Lies and liability. Dupes and duplicity. Assertions and near-certain litigation.

When is the asserting party (the identity provider, or IdP) liable for asserting (deliberately or inadvertently) what, upon closer inspection, turns out to be an untruth, and when is the relying party (the service provider, or SP) liable for not using standard verification mechanisms prior to relying upon that untruth?

When is an assertion, if not a lie, simply null and void, in terms of having exceeded its maximum time to live, as specified in trust agreement between IdP and SP? Or, if not null and void, out of its intended context, in terms of being relied upon for an application that the IdP and SP agreed is out of bounds?
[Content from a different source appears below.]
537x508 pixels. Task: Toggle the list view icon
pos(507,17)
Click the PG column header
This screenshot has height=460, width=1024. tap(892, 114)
Or being misconstrued as implying a higher degree of assurance than warranted by the policies and practices of the IdP, as asserted between consenting lawyers at conception (of the trust agreement between the two organizations)?

Federations, built on contractually codified “trust relationships,” threaded back and forth by assertions and actions taken in response to those assertions, can easily crash in acrimony. And liability can get muddied in the complexity of federated IdM environments. Add more assertions, messages, flows, and parties to a federation scenario, and you're effectively adding more legal nuance that a smart lawyer can swing to their client's advantage, wiggling out of any liability and shifting it to others in the federation.

Try explaining the intricacies of a multidomain SAML 2.0 federated SSO environment to a jury of your peers. It’s all just a mess of messages, after all. Are your federation agreements spelling out the precise choreography and content of assertions that constitute legal binding contracts among IdPs and SPs?

Do your lawyers truly understand any of this? Can they defend it effectively in a court of law?